Уверена, он так же не ожидал услышать этот вопрос, как я того, что произнесу его.
– Я… хорошо поработал. Затем ответил на тысячу и-мейлов, провел час в тренажерном зале, съездил в издательство.
Слышу по голосу, как непривычно Графу рассказывать такие вещи.
– А у тебя?
– Что за книгу ты сейчас пишешь?
– Не могу тебе рассказать. Плохая примета, – пытается выкрутиться Граф.
– Вранье!
– Докажи.
Прищуриваю глаза.
– Сладких снов, Граф.
– Ты не ответила на мой вопрос.
– Это плохая примета, Граф, отвечать на ваши вопросы.
– Мы снова на «вы»?
– Ложитесь в постель, Граф, – я сбрасываю вызов.
Некоторое время жду, надеясь, что он не перезвонит.
Потом откладываю мобильный в сторону, сцепляю руками колени и, тихонько покачиваясь, думаю.

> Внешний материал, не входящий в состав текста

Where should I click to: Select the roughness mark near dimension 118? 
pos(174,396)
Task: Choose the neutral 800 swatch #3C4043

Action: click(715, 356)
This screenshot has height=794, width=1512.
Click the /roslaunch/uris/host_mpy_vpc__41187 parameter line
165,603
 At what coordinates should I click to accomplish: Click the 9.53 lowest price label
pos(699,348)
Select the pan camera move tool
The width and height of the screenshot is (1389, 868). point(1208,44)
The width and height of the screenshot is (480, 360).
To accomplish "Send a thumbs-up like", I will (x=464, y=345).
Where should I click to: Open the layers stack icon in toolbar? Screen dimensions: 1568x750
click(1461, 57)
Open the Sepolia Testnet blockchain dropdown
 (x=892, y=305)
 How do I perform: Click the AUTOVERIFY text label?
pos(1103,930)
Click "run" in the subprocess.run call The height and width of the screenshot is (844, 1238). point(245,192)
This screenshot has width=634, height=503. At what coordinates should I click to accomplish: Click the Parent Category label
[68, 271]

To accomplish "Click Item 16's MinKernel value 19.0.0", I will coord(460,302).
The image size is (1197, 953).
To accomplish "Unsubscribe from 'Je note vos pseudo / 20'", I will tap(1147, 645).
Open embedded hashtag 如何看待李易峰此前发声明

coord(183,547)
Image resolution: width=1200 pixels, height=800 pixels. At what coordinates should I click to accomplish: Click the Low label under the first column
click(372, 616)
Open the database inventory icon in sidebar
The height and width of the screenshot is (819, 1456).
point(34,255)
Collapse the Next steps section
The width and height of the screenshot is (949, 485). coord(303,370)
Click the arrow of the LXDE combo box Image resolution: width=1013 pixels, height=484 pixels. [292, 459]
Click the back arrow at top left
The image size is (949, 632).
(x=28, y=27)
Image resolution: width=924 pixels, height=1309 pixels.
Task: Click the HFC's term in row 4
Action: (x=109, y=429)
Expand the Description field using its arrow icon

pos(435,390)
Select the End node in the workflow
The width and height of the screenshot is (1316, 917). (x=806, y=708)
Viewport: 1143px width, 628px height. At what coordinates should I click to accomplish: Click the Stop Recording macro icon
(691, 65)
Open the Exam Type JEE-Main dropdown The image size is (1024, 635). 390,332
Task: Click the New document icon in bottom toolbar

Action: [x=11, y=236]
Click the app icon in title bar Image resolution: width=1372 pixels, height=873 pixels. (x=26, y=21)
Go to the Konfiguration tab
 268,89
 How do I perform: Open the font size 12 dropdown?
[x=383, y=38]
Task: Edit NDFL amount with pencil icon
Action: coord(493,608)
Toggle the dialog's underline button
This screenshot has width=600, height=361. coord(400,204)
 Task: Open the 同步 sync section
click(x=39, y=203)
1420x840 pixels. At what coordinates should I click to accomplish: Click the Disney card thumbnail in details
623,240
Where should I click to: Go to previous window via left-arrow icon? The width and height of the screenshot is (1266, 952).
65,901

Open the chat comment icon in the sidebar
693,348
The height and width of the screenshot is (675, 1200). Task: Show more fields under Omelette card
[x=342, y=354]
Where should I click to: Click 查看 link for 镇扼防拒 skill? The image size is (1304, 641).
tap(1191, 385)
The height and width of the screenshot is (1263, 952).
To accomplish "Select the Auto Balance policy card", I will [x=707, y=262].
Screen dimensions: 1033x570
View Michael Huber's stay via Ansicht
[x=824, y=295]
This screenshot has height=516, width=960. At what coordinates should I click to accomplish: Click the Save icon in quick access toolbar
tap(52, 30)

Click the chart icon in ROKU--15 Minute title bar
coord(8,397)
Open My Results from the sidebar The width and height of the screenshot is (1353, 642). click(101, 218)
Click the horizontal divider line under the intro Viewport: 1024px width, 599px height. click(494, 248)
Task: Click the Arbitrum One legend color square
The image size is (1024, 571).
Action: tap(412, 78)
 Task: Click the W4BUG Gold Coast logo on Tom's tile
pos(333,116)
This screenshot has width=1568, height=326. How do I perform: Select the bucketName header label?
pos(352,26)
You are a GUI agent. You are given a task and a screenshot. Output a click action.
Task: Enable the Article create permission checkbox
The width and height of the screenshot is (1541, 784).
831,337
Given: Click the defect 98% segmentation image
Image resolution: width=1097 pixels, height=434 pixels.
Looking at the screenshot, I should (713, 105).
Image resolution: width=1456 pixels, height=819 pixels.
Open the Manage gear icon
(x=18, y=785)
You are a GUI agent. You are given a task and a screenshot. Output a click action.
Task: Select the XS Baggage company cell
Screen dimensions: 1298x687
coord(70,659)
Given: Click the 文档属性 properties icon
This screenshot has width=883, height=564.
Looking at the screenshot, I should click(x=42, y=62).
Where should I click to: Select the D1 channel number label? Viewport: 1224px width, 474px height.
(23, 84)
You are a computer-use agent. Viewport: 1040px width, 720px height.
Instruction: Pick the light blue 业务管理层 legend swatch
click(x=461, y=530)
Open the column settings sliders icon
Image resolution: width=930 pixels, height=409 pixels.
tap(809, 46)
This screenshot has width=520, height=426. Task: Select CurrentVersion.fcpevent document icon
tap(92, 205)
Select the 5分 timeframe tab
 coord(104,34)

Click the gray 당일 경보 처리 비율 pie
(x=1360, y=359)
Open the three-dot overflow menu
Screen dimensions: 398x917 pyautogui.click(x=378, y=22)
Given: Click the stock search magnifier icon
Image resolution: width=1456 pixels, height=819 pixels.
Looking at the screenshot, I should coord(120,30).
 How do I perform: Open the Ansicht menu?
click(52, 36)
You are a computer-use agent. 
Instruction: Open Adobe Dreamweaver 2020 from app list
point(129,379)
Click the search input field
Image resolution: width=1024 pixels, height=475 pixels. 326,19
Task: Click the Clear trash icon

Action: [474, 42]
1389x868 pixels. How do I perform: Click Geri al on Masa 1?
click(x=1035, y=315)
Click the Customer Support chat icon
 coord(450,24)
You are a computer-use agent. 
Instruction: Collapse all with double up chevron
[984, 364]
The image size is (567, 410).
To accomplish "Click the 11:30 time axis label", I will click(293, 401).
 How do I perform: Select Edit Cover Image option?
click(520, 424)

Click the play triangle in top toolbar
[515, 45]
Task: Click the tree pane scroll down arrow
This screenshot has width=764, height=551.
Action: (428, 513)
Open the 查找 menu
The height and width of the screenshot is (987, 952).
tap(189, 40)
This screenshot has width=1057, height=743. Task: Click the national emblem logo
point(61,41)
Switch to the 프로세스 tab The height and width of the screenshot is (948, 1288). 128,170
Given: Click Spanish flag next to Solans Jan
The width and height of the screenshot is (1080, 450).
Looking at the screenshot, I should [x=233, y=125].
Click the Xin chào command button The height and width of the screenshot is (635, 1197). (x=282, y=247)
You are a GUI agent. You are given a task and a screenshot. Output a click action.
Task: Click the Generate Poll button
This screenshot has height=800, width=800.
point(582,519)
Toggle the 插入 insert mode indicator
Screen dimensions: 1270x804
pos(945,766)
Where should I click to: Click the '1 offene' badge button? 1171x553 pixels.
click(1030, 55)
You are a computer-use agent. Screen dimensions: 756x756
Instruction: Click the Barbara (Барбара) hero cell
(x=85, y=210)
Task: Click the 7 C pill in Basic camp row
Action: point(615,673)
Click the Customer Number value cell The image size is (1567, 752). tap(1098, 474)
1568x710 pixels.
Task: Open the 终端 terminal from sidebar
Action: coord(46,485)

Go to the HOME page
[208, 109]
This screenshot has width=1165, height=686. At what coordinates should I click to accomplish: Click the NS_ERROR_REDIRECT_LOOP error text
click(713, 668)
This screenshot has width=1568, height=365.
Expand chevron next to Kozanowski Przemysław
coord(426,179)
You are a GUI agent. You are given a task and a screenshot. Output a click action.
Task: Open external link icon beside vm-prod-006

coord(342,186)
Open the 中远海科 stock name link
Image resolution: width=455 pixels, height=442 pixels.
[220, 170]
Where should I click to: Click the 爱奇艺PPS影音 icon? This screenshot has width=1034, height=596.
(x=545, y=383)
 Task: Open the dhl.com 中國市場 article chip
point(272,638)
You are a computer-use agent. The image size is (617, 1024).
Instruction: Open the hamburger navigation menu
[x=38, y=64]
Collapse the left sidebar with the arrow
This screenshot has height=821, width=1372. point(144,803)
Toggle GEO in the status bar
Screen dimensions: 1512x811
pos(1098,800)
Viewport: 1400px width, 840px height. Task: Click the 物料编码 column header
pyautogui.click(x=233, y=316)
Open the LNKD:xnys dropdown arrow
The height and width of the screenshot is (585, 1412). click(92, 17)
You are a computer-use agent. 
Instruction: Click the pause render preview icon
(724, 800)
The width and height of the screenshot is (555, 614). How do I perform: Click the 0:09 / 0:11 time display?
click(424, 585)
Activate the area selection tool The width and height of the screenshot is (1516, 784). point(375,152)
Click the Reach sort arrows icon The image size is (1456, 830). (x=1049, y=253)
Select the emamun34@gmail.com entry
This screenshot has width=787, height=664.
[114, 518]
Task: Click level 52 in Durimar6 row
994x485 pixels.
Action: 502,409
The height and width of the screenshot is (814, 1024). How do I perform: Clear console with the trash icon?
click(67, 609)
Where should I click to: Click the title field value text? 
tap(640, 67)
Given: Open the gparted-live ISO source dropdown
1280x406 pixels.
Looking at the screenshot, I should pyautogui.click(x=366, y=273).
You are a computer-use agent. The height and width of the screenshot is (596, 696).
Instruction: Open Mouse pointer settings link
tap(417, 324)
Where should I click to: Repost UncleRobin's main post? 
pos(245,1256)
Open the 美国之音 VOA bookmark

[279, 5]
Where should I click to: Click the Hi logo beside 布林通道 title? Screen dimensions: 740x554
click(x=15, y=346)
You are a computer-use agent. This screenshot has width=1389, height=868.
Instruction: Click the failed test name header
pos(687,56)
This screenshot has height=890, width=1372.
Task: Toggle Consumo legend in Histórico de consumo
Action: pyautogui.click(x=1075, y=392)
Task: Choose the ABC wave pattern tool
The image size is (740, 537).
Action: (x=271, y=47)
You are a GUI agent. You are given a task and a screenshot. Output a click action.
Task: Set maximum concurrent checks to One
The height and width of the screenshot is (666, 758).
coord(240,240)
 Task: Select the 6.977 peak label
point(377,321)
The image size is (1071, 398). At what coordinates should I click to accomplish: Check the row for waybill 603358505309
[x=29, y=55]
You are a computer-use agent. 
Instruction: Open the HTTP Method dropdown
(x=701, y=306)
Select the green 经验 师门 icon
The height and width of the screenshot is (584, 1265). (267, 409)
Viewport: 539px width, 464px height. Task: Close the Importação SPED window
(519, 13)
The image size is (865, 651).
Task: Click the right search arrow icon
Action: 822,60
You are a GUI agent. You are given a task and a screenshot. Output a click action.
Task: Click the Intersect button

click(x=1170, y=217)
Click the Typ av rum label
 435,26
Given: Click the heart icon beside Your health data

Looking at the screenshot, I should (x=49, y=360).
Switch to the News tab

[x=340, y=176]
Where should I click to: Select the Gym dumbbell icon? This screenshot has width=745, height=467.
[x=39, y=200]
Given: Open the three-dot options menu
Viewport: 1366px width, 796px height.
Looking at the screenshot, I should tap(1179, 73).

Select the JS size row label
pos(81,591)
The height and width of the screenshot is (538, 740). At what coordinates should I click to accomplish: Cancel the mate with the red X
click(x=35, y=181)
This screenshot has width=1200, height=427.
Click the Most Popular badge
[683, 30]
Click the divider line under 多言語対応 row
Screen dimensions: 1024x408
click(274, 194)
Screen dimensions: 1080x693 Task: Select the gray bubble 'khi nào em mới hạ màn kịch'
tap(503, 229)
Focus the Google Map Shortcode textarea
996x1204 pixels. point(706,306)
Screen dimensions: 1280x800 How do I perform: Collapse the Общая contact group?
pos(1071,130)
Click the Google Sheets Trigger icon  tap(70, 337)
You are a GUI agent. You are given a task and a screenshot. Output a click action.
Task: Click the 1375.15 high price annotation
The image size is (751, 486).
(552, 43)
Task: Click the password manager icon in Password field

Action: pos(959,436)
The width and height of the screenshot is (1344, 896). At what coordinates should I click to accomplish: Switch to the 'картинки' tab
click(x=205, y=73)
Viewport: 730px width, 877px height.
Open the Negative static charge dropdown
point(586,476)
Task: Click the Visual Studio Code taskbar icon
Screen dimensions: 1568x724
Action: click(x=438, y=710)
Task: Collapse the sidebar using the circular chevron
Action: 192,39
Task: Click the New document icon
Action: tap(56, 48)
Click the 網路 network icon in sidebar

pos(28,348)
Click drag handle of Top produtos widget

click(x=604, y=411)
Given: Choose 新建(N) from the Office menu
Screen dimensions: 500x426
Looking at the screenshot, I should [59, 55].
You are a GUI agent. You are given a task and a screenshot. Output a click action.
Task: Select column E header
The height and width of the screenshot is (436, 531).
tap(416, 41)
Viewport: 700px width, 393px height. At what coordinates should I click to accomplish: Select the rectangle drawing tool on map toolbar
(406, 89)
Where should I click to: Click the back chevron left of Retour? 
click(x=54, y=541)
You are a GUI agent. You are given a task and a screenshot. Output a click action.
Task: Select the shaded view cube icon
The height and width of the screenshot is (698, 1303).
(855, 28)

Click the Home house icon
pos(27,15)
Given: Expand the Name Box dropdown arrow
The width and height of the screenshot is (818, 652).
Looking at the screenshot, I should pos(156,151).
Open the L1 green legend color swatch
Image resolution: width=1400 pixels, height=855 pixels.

К счастью, фотографии не передают содержание моих разговоров с Графом. Конечно, я могла бы предположить, что Роджер так же хорошо работает со звуком, как и с картинкой, но это вряд ли. Отец еще не знает, что я рассказываю историю его жизни. И тем более не представляет, какие пикантные подробности мне приходилось добавлять, чтобы удержать внимание Графа. Если бы папа знал, разговор у нас был бы другим.
Значит, отца расстраивает лишь факт моих встреч с Графом. Ну что ж… Кольцо можно заполучить и другим способом.
Завариваю крепкий кофе.
Открываю лэптоп и начинаю поиск компаний, сдающих автомобиль в аренду.
Надеюсь, Граф, вы спите крепко.
Глава 13
Весь следующий день я провожу как на иголках. Все жду сумерек, изображая неторопливую скучную жизнь.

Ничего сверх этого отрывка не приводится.